## Goal of the exercise
Could you repeat exactly the lines below, from the line containing "Where should I" through the last one, both included, while leaving out any pictures?

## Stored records
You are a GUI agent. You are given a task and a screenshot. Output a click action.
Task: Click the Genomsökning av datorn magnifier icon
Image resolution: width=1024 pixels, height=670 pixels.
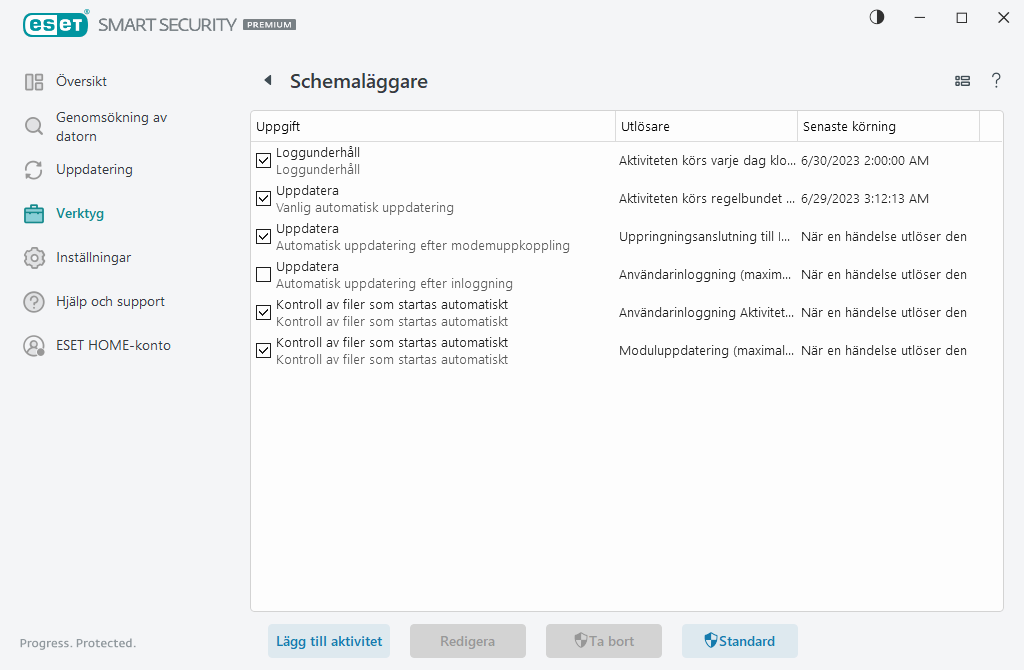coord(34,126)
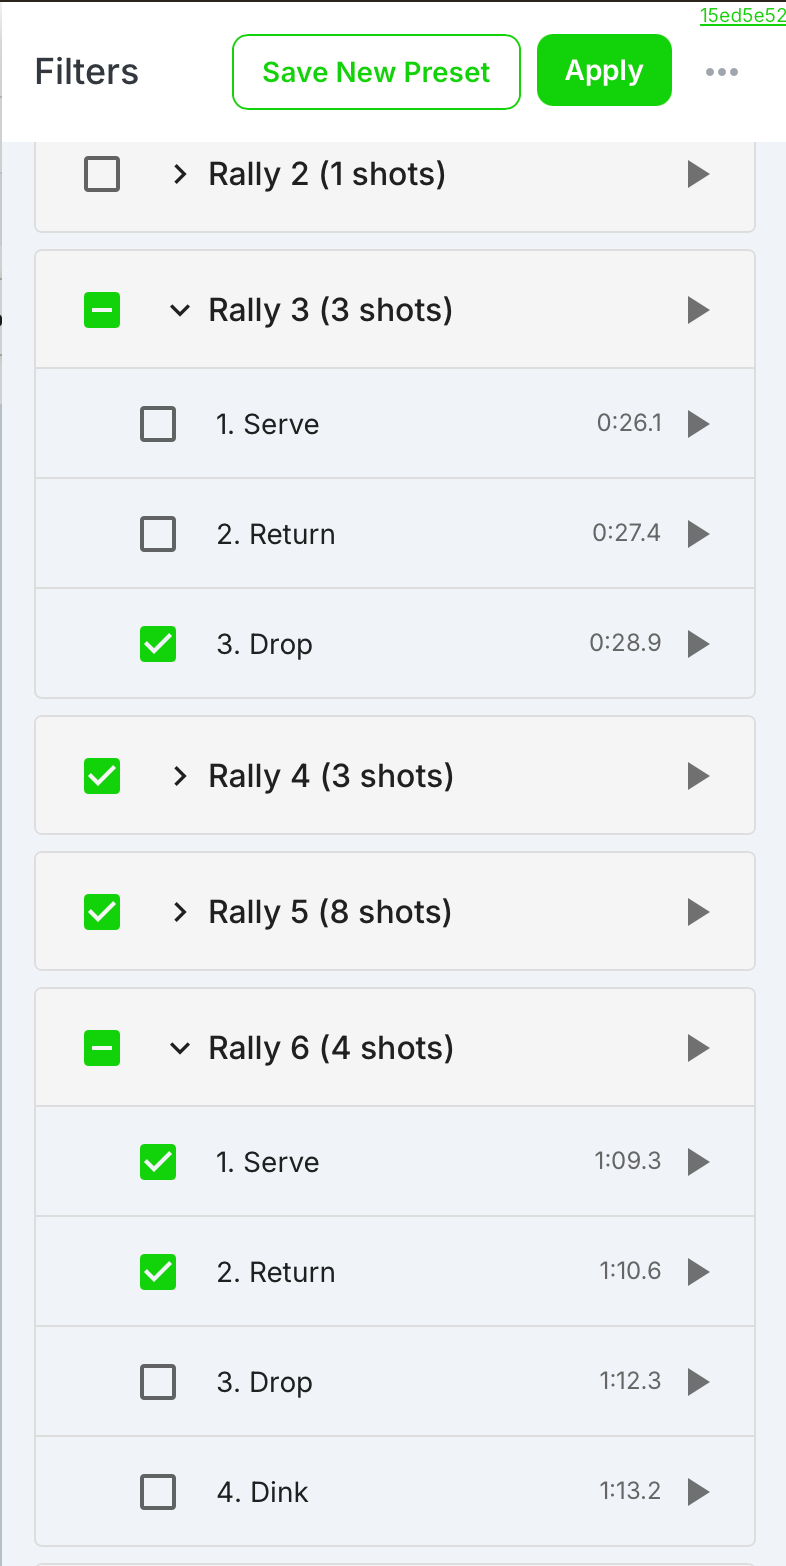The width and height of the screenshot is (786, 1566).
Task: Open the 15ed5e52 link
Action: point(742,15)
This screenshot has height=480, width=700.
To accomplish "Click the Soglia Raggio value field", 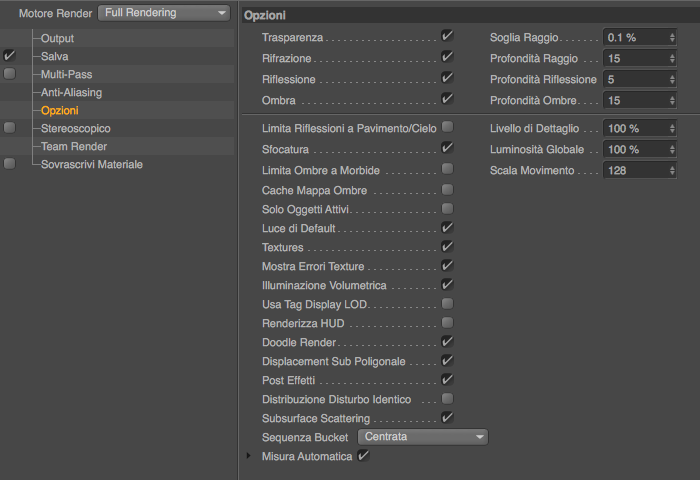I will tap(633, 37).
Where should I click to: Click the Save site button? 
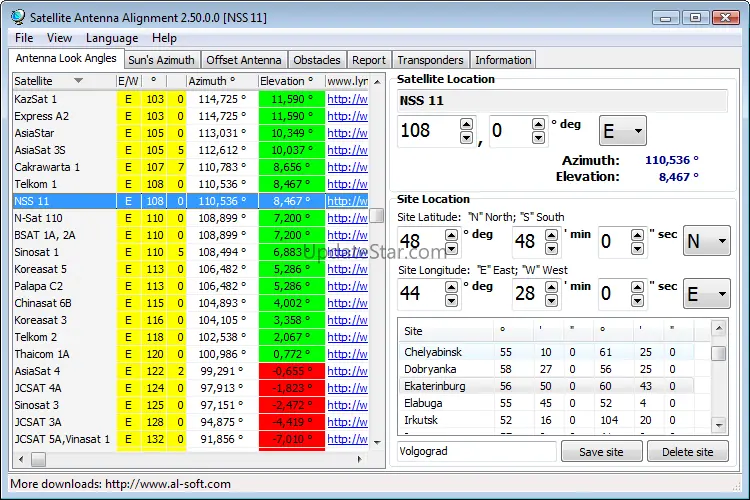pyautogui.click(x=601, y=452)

## Worked solution
Where should I click to: Click the Save site button? 
pyautogui.click(x=601, y=452)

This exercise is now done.